[Exercice écrit A]:
Restituez à l'identique les lignes placées sous le texte, de celle qui contient « Task: Click the left » jusqu'à celle qui contient « click(163, 582) », cette dernière comprise.

[Texte fourni]:
L’explosion de la demande de concombres de mer a permis de remplir les comptes des négociants tanzaniens, mais dans les années 1990, leur population s’est effondrée. En 2003, le gouvernement tanzanien a mis en place une interdiction des exportations en provenance du continent, après que les chercheurs ont pris conscience de l’ampleur du déclin.
Mais la Tanzanie n’est pas le seul pays confronté à ce fléau. Aujourd’hui, la plupart des espèces de concombres de mer les plus précieuses sont en danger et figurent sur la liste rouge de l’UICN (l’Union internationale pour la conservation de la nature). Lorsqu’ils sont menacés, les concombres de mer peuvent régurgiter une partie de leurs intestins pour se défendre contre leurs prédateurs. Cette technique peut fonctionner sur les crabes et les petits poissons, mais pour les humains, ce n’est rien de plus qu’une sensation collante et désagréable. Lents à se déplacer, faciles à repérer et encore plus faciles à capturer, ils ont pratiquement disparu des côtes du monde entier.
Sur les marchés d’Asie de l’Est, les concombres de mer séchés peuvent atteindre des prix exorbitants, jusqu’à des centaines de dollars par kilogramme pour certaines espèces. Ces profits considérables ont contribué à alimenter un marché noir florissant et ont transformé ce commerce en une activité très lucrative. Au Japon, les familles criminelles yakuza sont impliquées dans le commerce illégal de concombres de mer, et des fusillades en mer ont même été signalées entre pêcheurs rivaux au Mexique, sur la côte du Yucatán.

[Exercice écrit B]:
Selon le texte sur les concombres de mer, en quelle année le gouvernement tanzanien a-t-il interdit les exportations en provenance du continent ?

[Entrées fournies]:
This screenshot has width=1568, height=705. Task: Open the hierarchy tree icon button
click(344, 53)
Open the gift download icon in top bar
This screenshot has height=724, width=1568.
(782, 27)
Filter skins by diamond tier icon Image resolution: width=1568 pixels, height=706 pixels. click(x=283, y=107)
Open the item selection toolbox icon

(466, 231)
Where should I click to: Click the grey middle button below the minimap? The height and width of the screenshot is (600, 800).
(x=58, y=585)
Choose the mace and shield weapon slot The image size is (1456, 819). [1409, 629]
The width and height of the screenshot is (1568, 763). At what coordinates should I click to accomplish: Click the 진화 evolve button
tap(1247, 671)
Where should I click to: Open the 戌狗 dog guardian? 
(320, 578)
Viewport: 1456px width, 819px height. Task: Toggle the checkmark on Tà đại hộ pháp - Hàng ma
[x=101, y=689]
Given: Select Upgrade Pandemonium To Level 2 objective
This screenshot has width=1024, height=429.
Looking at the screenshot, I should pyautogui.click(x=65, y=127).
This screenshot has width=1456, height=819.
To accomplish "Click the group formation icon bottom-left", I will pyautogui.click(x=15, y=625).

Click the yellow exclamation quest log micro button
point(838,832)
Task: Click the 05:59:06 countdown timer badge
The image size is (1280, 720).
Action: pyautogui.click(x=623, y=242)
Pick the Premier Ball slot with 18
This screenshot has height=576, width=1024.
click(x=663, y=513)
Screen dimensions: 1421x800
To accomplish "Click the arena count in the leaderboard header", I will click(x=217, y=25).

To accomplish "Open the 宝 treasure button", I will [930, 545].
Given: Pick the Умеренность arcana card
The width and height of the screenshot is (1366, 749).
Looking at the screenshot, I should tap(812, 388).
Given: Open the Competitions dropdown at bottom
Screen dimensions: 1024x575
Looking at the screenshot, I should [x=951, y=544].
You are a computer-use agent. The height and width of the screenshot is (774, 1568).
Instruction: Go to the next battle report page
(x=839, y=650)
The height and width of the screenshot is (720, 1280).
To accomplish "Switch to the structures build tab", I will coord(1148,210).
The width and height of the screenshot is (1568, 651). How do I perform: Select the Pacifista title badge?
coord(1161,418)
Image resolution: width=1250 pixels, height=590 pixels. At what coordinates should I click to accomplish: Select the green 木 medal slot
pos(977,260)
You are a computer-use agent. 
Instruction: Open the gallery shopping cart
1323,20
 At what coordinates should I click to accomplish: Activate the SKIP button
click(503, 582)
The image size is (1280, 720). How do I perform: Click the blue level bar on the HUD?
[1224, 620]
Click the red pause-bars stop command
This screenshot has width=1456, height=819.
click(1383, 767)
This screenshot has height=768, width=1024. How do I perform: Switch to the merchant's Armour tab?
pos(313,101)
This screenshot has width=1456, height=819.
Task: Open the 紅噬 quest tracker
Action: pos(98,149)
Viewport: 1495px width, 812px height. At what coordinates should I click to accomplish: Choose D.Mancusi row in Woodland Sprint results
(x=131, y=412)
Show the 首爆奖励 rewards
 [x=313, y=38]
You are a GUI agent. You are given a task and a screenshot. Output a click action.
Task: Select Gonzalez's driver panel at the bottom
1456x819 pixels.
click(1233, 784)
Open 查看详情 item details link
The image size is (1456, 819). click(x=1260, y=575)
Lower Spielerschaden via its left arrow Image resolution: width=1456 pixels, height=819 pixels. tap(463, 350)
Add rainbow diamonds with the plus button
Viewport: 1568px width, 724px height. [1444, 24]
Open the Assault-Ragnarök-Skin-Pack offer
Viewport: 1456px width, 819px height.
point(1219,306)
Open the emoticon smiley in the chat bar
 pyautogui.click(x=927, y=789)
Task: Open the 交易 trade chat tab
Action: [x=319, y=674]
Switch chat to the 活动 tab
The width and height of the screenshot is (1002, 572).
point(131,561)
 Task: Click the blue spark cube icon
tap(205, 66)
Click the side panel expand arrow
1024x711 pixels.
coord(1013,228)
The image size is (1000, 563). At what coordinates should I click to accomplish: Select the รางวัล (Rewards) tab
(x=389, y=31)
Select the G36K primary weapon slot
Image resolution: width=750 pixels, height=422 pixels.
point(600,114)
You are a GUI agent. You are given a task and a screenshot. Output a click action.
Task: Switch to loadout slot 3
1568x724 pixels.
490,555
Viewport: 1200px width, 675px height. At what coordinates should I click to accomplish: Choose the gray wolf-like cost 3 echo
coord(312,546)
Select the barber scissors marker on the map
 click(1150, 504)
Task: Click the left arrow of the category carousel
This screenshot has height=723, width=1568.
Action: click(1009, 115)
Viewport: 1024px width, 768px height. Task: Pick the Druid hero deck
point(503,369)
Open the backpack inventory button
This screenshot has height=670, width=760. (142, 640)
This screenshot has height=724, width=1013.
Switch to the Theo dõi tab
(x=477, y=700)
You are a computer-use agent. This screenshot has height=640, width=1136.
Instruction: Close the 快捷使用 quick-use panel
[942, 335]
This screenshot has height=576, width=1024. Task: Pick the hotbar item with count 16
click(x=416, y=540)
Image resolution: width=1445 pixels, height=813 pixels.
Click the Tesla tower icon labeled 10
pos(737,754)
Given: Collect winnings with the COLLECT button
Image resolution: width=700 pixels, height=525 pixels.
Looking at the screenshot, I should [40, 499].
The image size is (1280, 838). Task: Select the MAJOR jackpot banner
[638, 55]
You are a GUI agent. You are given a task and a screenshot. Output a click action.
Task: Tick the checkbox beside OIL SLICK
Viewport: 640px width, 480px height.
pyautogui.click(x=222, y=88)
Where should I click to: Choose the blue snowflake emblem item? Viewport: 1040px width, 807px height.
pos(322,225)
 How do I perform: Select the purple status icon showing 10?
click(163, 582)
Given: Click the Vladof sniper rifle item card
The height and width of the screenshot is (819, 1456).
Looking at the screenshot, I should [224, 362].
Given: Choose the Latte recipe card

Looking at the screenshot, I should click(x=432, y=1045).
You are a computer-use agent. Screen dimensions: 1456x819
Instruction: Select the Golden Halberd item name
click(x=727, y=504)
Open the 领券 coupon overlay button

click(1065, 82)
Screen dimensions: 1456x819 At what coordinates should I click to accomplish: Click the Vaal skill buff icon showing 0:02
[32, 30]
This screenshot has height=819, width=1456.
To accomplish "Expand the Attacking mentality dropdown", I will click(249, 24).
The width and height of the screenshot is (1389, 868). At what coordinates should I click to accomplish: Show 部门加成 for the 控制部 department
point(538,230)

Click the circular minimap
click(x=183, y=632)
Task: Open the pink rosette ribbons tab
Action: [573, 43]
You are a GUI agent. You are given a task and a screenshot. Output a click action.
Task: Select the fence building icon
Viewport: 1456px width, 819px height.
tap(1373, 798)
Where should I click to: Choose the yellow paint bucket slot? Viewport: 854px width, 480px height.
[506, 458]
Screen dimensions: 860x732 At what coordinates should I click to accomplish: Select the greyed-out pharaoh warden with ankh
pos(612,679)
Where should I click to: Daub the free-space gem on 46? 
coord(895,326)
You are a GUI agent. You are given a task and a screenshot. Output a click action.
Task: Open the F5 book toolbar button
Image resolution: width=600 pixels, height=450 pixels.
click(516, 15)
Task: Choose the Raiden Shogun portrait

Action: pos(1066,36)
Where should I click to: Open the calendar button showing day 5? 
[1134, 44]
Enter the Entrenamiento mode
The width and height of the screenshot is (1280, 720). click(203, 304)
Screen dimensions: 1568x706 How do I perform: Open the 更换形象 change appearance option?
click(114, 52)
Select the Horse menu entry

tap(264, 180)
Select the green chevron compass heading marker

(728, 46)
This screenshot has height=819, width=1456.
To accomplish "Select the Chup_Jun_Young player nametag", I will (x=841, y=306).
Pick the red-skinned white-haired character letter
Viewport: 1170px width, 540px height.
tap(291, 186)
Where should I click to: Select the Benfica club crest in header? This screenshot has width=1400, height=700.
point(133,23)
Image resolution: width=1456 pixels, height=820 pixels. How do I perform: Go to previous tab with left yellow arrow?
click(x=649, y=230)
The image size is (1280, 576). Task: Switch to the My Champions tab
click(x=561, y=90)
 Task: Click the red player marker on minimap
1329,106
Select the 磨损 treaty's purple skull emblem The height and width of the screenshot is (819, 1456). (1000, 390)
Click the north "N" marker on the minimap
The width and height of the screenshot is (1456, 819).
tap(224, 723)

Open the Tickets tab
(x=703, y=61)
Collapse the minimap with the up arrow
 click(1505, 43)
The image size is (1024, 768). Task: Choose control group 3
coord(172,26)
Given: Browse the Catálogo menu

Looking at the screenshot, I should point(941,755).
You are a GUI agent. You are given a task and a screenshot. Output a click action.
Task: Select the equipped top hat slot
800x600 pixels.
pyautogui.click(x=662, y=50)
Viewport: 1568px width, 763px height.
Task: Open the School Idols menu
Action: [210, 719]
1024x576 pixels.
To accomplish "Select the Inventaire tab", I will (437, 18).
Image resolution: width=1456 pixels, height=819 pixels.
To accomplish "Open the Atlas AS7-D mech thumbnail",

[Réponse finale A]:
Task: Click the left arrow of the category carousel
This screenshot has height=723, width=1568.
Action: click(1009, 115)
Viewport: 1024px width, 768px height. Task: Pick the Druid hero deck
point(503,369)
Open the backpack inventory button
This screenshot has height=670, width=760. (142, 640)
This screenshot has height=724, width=1013.
Switch to the Theo dõi tab
(x=477, y=700)
You are a computer-use agent. This screenshot has height=640, width=1136.
Instruction: Close the 快捷使用 quick-use panel
[942, 335]
This screenshot has height=576, width=1024. Task: Pick the hotbar item with count 16
click(x=416, y=540)
Image resolution: width=1445 pixels, height=813 pixels.
Click the Tesla tower icon labeled 10
pos(737,754)
Given: Collect winnings with the COLLECT button
Image resolution: width=700 pixels, height=525 pixels.
Looking at the screenshot, I should [40, 499].
The image size is (1280, 838). Task: Select the MAJOR jackpot banner
[638, 55]
You are a GUI agent. You are given a task and a screenshot. Output a click action.
Task: Tick the checkbox beside OIL SLICK
Viewport: 640px width, 480px height.
pyautogui.click(x=222, y=88)
Where should I click to: Choose the blue snowflake emblem item? Viewport: 1040px width, 807px height.
pos(322,225)
 How do I perform: Select the purple status icon showing 10?
click(163, 582)

[Réponse finale B]:
En 2003.